Warning to Visitors

Some of the information below may be out of date as a result of changing timetables and services. Please double check the accuracy of all information before travelling.

The booking forms should be up to date however, so if tickets for a particular service are available, then the service should be operational.


Sarajevo is the capital city of Bosnia and Herzegovina. It is also the country's largest city, surrounded by the Dinaric Alps, at the heart of the Balkans. The city is the country's leading centre for politics, entertainment and culture, and is a major economic centre.

The city features a tram system that has been in operation since 1885, and which played a role in the city's growth. The system is supported by trolleybus lines and traditional bus routes. The city also has regular international rail connections to Croatia, Hungary and beyond, as well as national rail routes.

How to get to Sarajevo from
Route 1:

The Drava InterCity train route between Budapest and Sarajevo is pretty quick and comfortable, although this direct service operates only once per day in either direction. First class seating and a buffet car is available between Budapest and Pecs.

The journey is relatively long and prone to delays. We recommend that you take some food and drinks with you for comfort. Passengers are asked for travel documents four times along the way.

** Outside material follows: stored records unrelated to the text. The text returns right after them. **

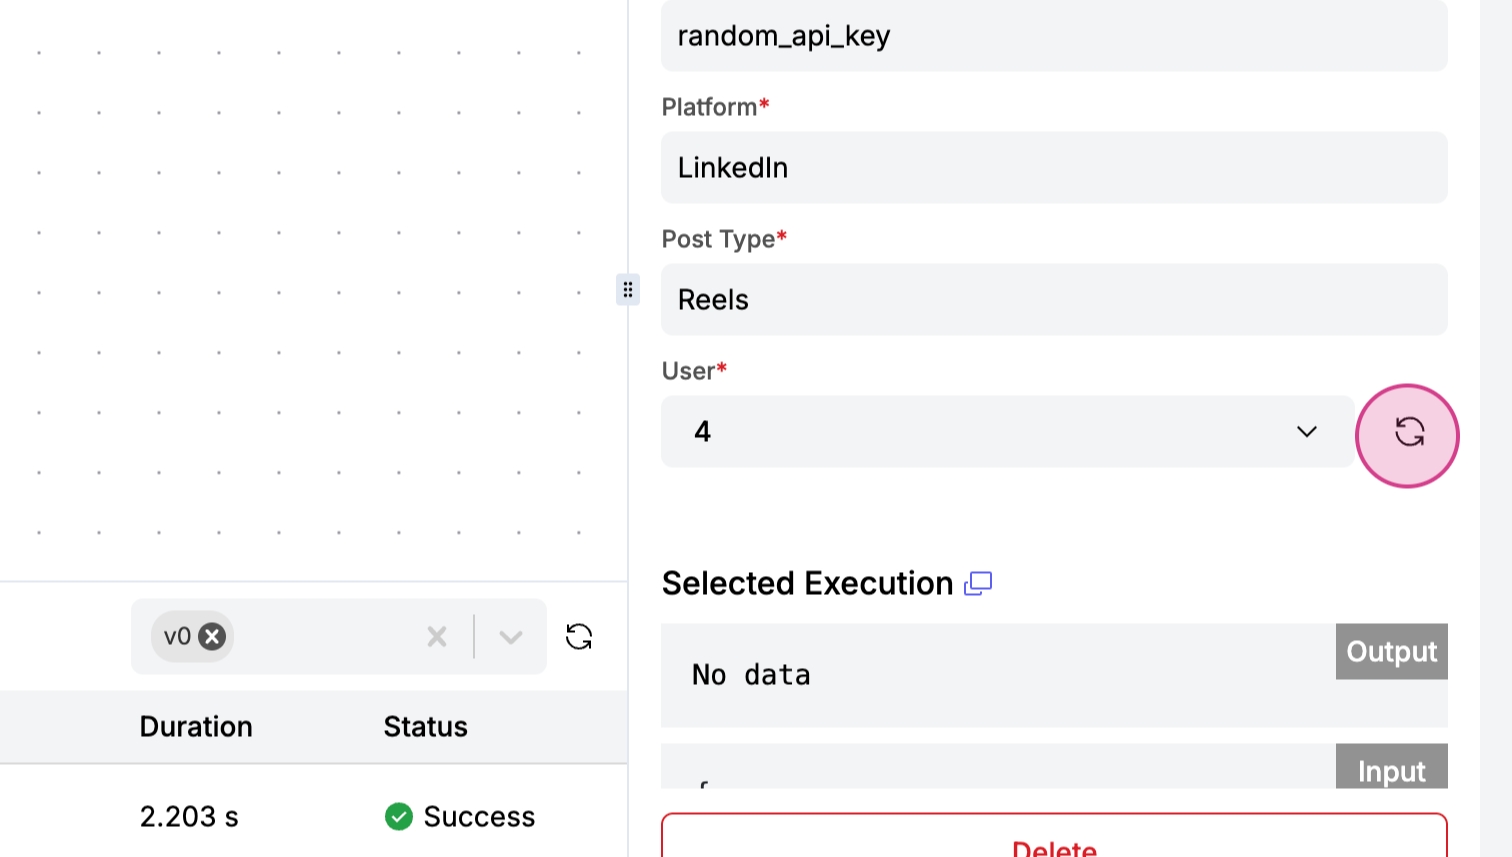Click the green Success checkmark icon
1512x857 pixels.
point(399,817)
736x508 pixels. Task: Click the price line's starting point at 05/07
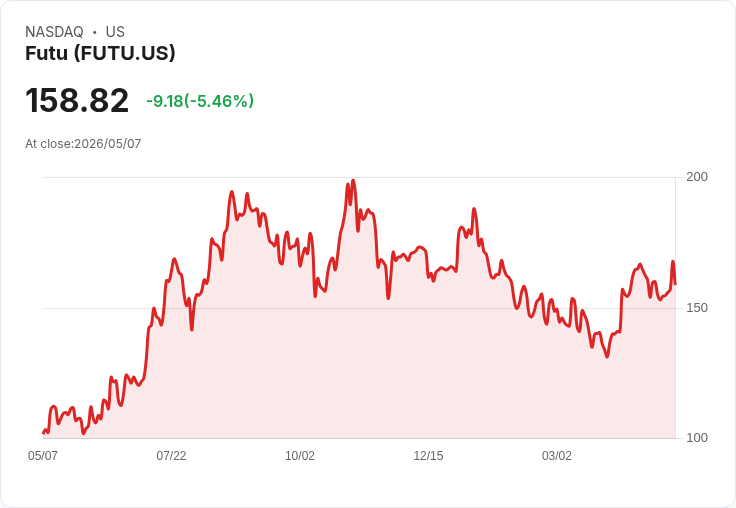[x=44, y=432]
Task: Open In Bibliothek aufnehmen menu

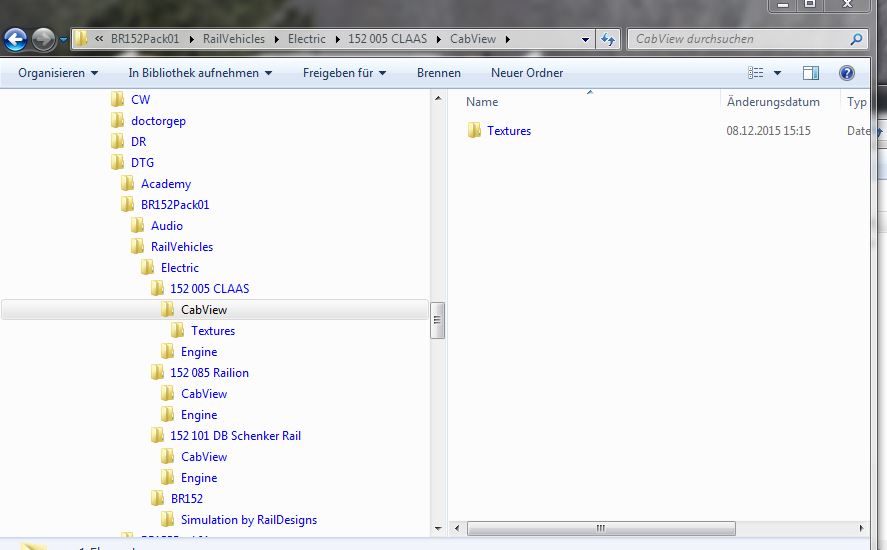Action: click(x=200, y=73)
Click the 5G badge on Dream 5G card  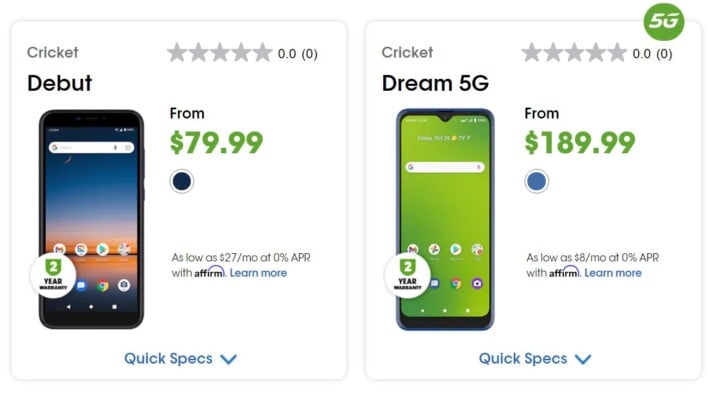click(664, 21)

An alternative route is also available between Zagreb and Sarajevo which may be of interest.

Route 2:

There is one train a day between Belgrade and Sarajevo. The journey takes around 9 hours when it runs on time. The service isn't known for its reliability, so don't be surprised to arrive a few hours behind schedule.

The train consists of three carriages, one of which is a restaurant car. Generally speaking, most of the people that use the service are tourists/backpackers, and very few locals use the service. The restaurant car doesn't tend to be that well stocked, so make sure that you bring extra food and drink for the journey.

Be aware that there is no air conditioning on-board the train, which can get extremely hot and uncomfortable. Dress lightly and bring a fan and plenty of water to drink. The whole train is second class seating only, there is no first class option. Generally, the carriages are fairly dirty, but still more enjoyable than the alternative bus ride.

You can read more about one journalist's expierences on this train here.

This route is currently suspended.

Route 3:

The overland journey between Tirane and Sarajevo is not a short one, nor is it that simple! The best way to do it is by several buses. The journey may be possible in less than a day, but it really depends on how lucky you get with connecting mini-buses and taxis. A more relaxing way to make the journey would be to spend a night somewhere in Montenegro, taking advantage of the spectacular scenery.